彼女は江戸の町の往来を早足で先を急いでいます。

彼女の見た目は尼僧ではあるものの、
職業は全く別で、
「屁負比丘尼」と呼ばれています。

彼女が急ぎ目指していたのはとある海産物問屋。
奥へ通されると、ここの二人の人物がが待っていました。

挨拶を交わす三人。
この比丘尼の名は妙晴。
依頼人は石塚弐右衛門とその妻・ふくでした。

この例に限らず、この比丘尼への依頼の多くは、
年頃の娘を持つ親からのものです。
その娘についてのある問題を解決すべく、
妙晴が呼ばれたという訳なのでした。

この海産物問屋の場合、娘が一歩も外に出ず、
部屋に引きこもったまま三月にもなるといいます。
沢嶋は何があったのかを尋ねてみました。
ふくが言いよどみながら、ゆっくりと口を開きました。

いえ…、実は…良い縁談がございまして…

さらに話を聞こうとしましたが、

その見合いの場で…

夫婦は顔を見合わせるだけで、
その問題が何であるかを答えてはくれませんでした。
そこで沢嶋は、その情況を取材すべく、
三ヶ月前にタイムワープすることにします。


1733年11月29日、その日の水茶屋に着いた沢嶋は、
見合いの現場を確認することが出来ました。
当時の見合いは、
お互いが偶然そこに居合わせたという建前でなされています。

そこには石塚夫婦の他に、としという娘も座っていて、
見合い相手が"偶然"やって来るのを待っているところ。
やがて若い男を連れた夫婦が水茶屋に入ってきました。
としの見合いの相手です。

としにとっては、初めての見合いです。
時々交わされる両者の視線。
緊張感が高まります。
すると、としが体を震わせ始めました。
彼女の様子が変です。

ぷう

静かな水茶屋におならの音が。

顔を赤くしてうつむくとし。
そして、立ち上がり水茶屋を出て行ってしまいました。
慌てて母・ふくが

とんだ不躾で失礼します。

と見合い相手の一家にひと言詫びると、
父母もいなくなってしまいました。


妙晴と両親が顔を合わせている海産物問屋へ戻ってきた沢嶋に、
母・ふくが後悔を打ち明けました。

今から思えばあの時、知らぬ顔で通していれば、
あるいはご先方には気付かれぬまま、
事が運んだかもしれぬものを…


父・弐右衛門も続けます。

せめて、すぐに取り繕って、
私が放った屁だということにでもしておけばよかった。
そうすれば、あれの気煩いも軽いままで済んだであろうに。


顔を歪める弐右衛門とふく。
そこまでを聞き終えた妙晴が顔を上げて口を開きました。

ご安心なさいませ。

彼女は屁負比丘尼。
放屁などの粗相の身代わりになるのが生業です。
両親は最後の頼みとして、
彼女に托してみることにしたのです。

まずは娘・としの様子を知るため、
彼女の部屋を訪れることにしました。
両親に連れられ、としの部屋へ。
母が断りを入れ、中に入るものの、
こちらへ振り向きもしません。
文机の上で、書物を読み続けています。
こうして、ずっと閉じこもっているようです。

そなたに付き添うて下さる尼様の妙晴様がお越しですよ。

**必須課題 a**. 記録のうち、「Image resolution: width=1280」を含む行から始めて「click(39, 381)」を含む行で終わる部分を、一字も変えずにそのまま返してください。画像は答えに入れないでください。

**演習用記録**.

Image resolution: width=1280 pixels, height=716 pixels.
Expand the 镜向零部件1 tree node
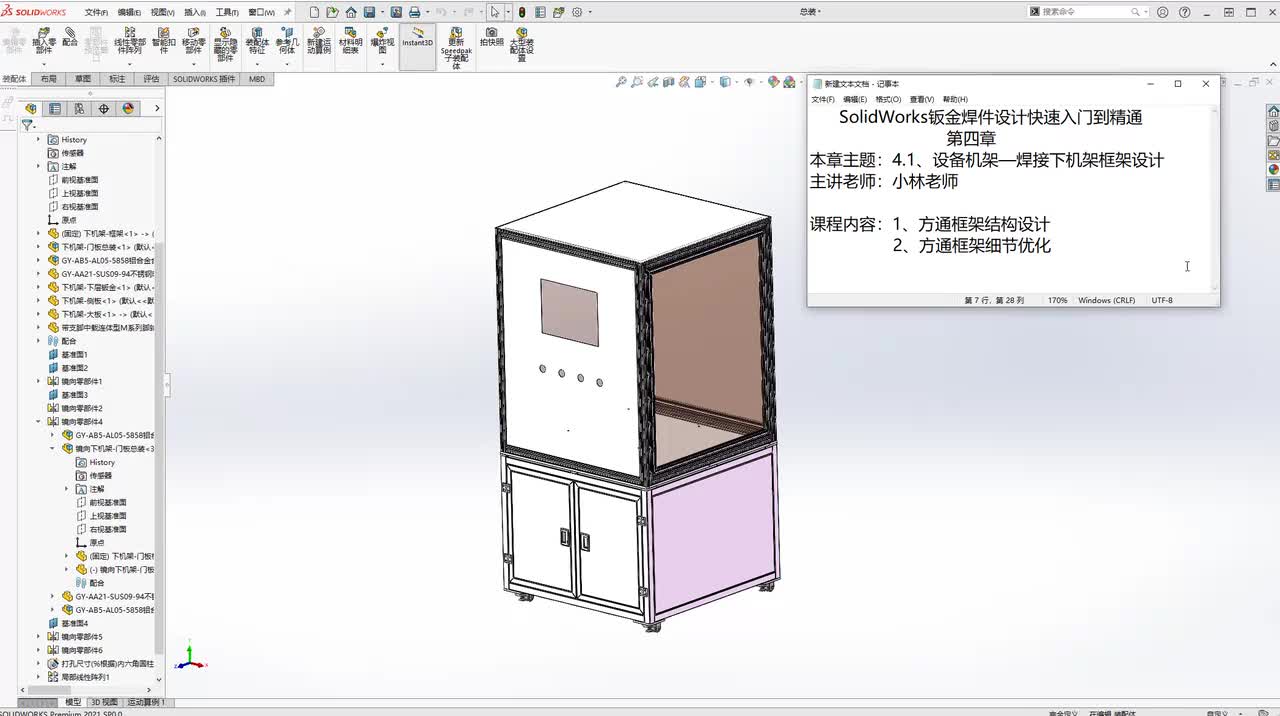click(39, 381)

...

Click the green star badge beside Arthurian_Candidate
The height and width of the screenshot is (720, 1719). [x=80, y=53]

**必須課題 b**. 屁負比丘尼の話の続きを、最後の文のあとから書き継いでください。

**最終回答 a**.
Image resolution: width=1280 pixels, height=716 pixels.
Expand the 镜向零部件1 tree node
click(39, 381)

**最終回答 b**.
母が娘にそう話しかけても、全く反応を返しません。

気分はどうです?

母はそれでも続けます。
しかし、返事はありません。
ついに母は声を大きくして娘を叱りました。

返答をなさい! 不躾にも程がありましょう!

その母の前に笑顔を浮かべて進み出たのが妙晴でした。
としの隣に腰を下ろすと、
彼女が読んでいる書物を覗き込みます。

何をお読みで?

としに問いかけます。

……往来です。

どうやら、彼女は当時「往来物」と呼ばれた
手紙の文例集を読み続けていたようです。
これは習字の教科書でもありました。

良い女手でございますなあ

自分もその往来物の文字が美しいと思うと、
妙晴はとしに話します。

読み書きがお好きですか?

頷くとし。

この妙晴、世間様では科負いとも
屁負いと呼ばれる比丘尼にございます。


ここで自己紹介をする妙晴。

ごひいき様の抱える心の罪科や、
音を立てて放り鳴らすおならの恥も、
みなまとめて、お引き受けするのが務めにございます。


なぜ、自分がここにやって来たのかを明かします。

手前は、それが生業ですので。

そこまで言い終えると、妙晴は両親のほうへと向き直り、

表においでにならんとあれば、
手前も為す術はございません。
本日のところは、これにて。


突然帰ると言い出した比丘尼に驚く両親でしたが、
妙晴は娘の心を思い、ここは一旦引き下がることにしたのでした。


花嫁は 一つひっても 命がけ

当時の川柳です。
斯様に、娘たちにとって人前でのおならは、
死にたいほどの恥でした。
そんなとしに深い心の傷を見た妙晴は、
長期戦を覚悟していたのでした。



二日後の朝、夜に降った雪が溶け、
ぬかるんだ道を急ぐ尼の姿がありました。
妙晴です。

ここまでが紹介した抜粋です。